Denison shook his head on the pillows. “Not really. The medieval era isn’t my field. I know it as well as an average educated person should, but no better. The most I could deduce was that sometime during the later Middle Ages, the Catholic Church came decisively out on top in its rivalry with the kings, the state. Yesterday I did get some explanation about Roger of Sicily, and remembered that a couple of books mentioned him as a particular villain. Maybe you can fill me in on the initial course of might-have-been.”

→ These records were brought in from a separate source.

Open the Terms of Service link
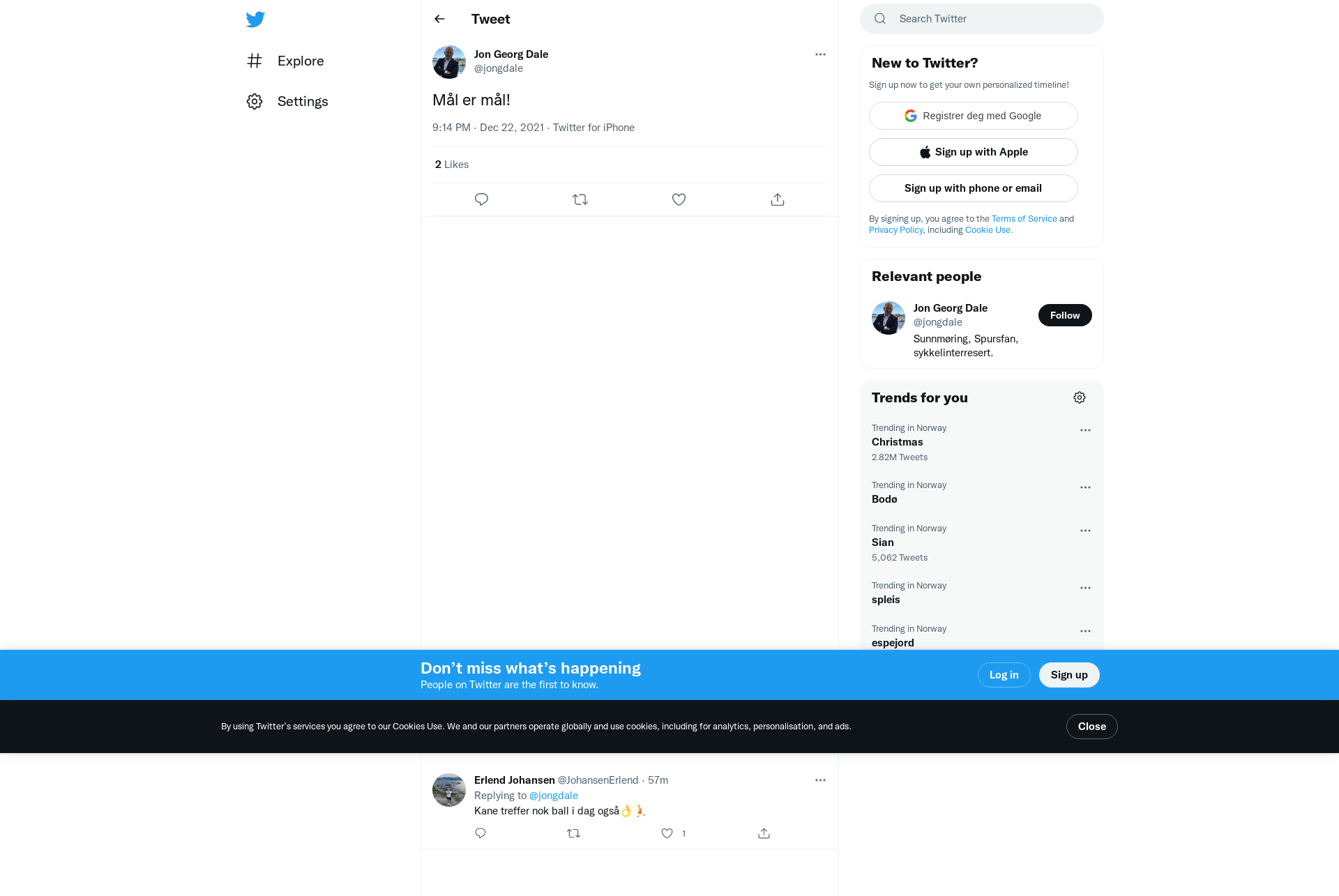Image resolution: width=1339 pixels, height=896 pixels. [1024, 219]
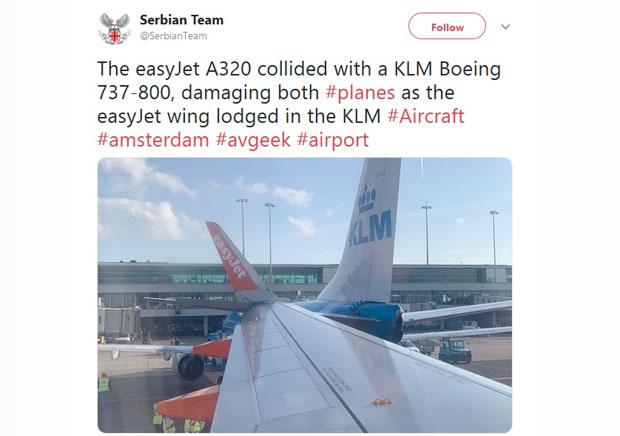The width and height of the screenshot is (620, 436).
Task: Click the KLM tail logo in photo
Action: pyautogui.click(x=371, y=229)
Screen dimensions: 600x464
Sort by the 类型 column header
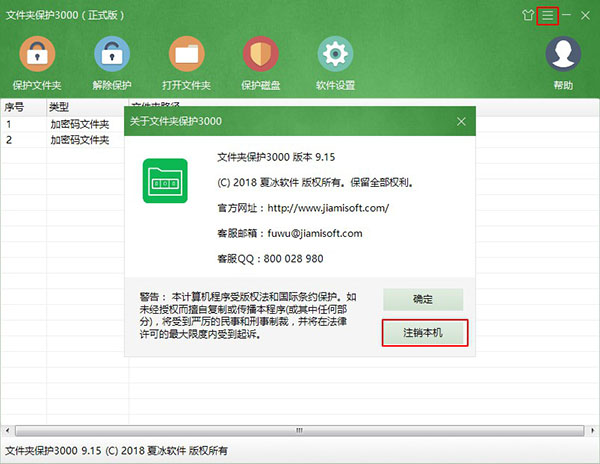[x=60, y=106]
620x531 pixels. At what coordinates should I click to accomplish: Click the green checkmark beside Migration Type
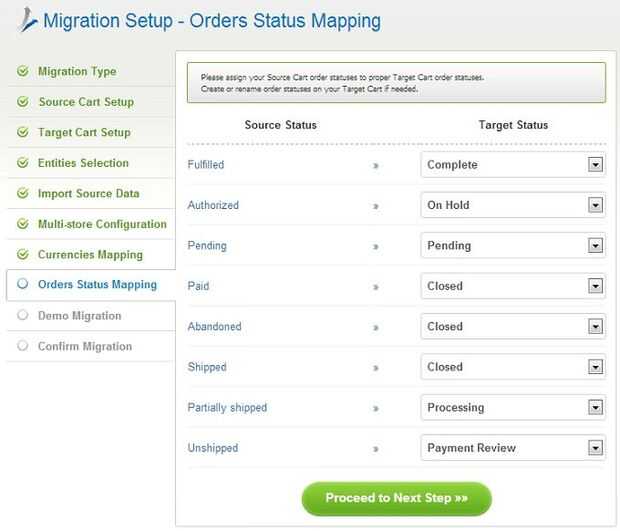pyautogui.click(x=22, y=72)
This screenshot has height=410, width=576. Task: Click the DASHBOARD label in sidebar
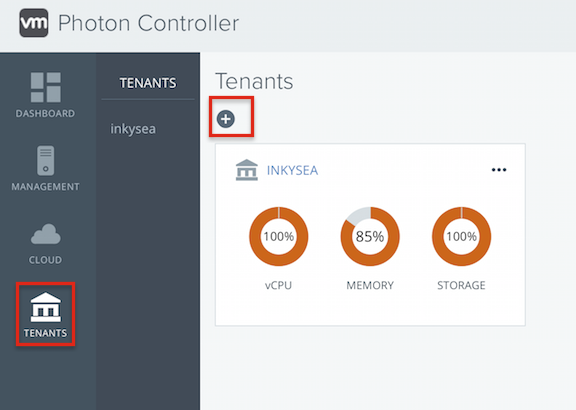[x=45, y=114]
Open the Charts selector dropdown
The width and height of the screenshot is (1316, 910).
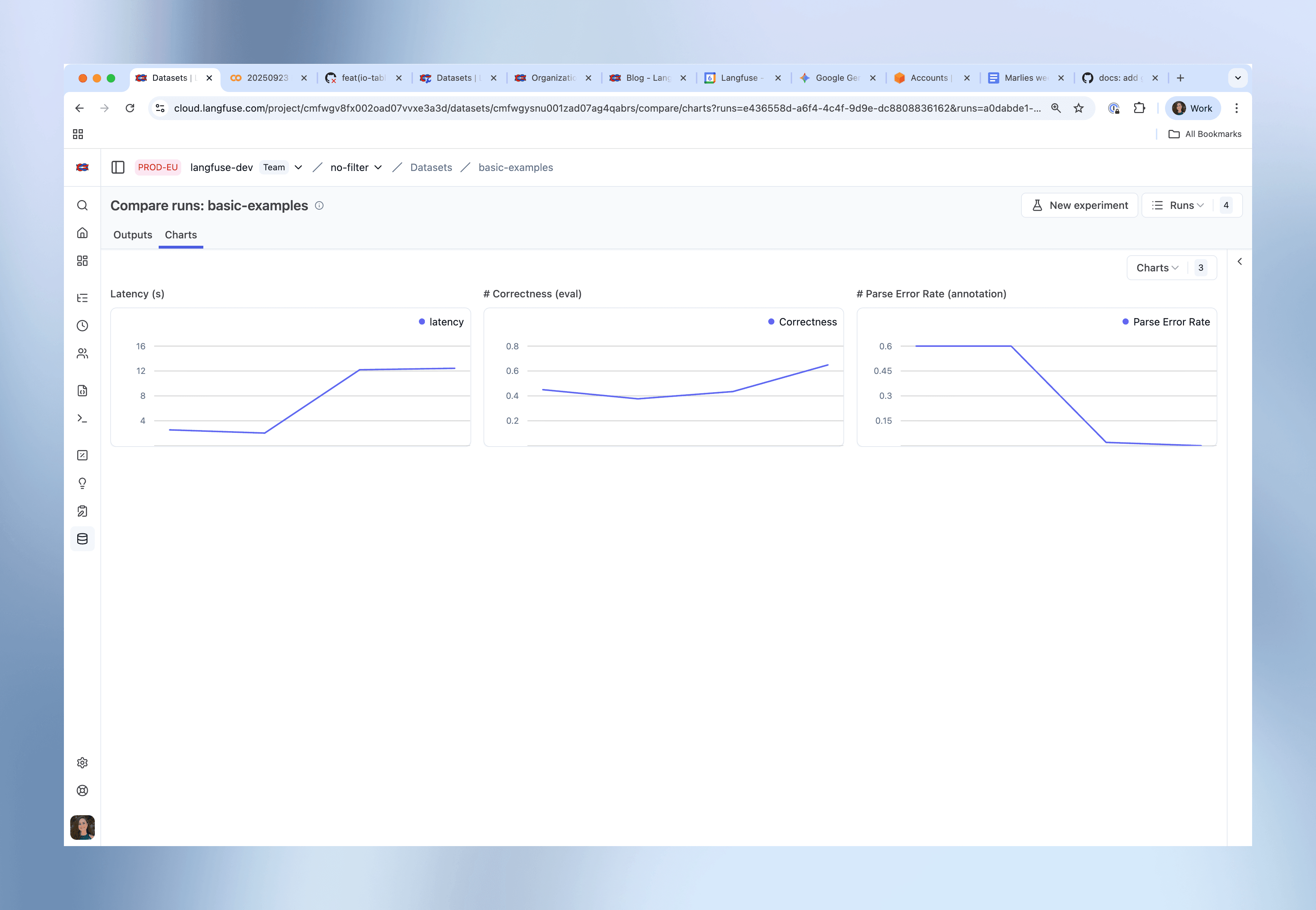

“I’ll try. Meanwhile you rest.” Everard was mainly aware of Tamberly’s gaze upon him. “In the continuum we aborted, Roger and his oldest, ablest son died in battle at Rignano, 1137. The prince who succeeded couldn’t cope. Roger’s enemy, Pope Innocent’s ally, Rainulf took all their mainland possessions away from the Sicilians. Soon they also lost such African conquests as they’d made. Meanwhile anti-Pope Anacletus died and Innocent reigned with a strong hand. When Rainulf died too, the Papacy became the real power in southern Italy as well as in its own states. This encouraged the election of
a series of aggressive Popes. Piecemeal they acquired the rest of Italy and, along the way, Sicily.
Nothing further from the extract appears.